- _TASK GOAL_
When checking the entries below, count every line with the word "chevron", then give only that number.

- _DATA UNDER STUDY_
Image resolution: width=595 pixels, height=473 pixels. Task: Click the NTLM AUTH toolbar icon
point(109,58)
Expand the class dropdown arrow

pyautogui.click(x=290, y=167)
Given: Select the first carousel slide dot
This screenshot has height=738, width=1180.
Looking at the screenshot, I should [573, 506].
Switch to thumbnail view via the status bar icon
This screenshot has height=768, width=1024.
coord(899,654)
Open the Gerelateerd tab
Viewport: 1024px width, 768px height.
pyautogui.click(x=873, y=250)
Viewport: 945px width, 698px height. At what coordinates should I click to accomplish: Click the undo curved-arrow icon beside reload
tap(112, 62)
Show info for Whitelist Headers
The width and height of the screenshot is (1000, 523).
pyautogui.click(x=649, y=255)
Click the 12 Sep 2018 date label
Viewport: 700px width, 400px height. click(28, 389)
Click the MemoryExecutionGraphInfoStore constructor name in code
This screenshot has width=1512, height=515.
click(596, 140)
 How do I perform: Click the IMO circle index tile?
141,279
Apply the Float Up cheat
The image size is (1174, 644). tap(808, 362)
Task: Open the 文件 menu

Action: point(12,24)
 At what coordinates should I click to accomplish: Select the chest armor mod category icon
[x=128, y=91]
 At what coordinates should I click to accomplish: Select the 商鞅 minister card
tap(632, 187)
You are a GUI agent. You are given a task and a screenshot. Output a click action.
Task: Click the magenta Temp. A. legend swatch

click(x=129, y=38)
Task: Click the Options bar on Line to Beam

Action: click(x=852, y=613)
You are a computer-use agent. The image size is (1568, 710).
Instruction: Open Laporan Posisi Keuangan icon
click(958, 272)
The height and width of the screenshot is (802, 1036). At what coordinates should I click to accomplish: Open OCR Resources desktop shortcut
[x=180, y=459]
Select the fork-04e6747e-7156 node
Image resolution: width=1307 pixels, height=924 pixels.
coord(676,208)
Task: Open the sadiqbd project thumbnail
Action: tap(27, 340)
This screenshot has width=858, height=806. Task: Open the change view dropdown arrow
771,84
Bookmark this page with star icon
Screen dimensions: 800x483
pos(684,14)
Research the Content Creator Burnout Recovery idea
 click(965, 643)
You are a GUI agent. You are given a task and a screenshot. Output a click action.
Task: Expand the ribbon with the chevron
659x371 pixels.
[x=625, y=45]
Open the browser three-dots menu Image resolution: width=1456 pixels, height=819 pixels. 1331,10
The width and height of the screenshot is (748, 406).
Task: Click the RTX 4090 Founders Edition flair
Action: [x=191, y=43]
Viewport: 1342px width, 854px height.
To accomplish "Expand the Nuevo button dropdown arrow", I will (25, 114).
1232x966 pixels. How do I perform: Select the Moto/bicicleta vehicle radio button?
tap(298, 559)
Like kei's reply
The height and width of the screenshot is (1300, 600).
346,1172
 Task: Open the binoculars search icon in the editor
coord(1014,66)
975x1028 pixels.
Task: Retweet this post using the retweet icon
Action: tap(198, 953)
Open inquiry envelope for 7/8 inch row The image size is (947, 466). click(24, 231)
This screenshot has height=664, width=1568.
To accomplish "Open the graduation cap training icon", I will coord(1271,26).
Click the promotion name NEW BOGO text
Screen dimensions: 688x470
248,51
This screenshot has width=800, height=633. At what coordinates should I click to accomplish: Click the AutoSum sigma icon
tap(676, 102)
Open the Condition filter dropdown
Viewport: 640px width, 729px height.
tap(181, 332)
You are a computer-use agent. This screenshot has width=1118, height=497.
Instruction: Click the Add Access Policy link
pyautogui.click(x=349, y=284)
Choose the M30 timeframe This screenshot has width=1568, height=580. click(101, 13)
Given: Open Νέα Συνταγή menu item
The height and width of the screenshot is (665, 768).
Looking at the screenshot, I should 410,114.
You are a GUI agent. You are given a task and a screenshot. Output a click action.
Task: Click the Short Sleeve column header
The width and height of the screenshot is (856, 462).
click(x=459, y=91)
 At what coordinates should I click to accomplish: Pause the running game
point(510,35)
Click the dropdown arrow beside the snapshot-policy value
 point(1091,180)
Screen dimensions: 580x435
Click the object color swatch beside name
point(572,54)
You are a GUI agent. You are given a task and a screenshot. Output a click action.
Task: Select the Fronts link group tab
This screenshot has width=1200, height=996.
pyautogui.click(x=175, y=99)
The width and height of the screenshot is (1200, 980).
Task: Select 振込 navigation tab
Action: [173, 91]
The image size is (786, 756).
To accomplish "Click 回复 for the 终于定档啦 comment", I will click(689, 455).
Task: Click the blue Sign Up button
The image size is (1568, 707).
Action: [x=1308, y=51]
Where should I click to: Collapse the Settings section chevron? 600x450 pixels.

- _ANSWER SPACE_
2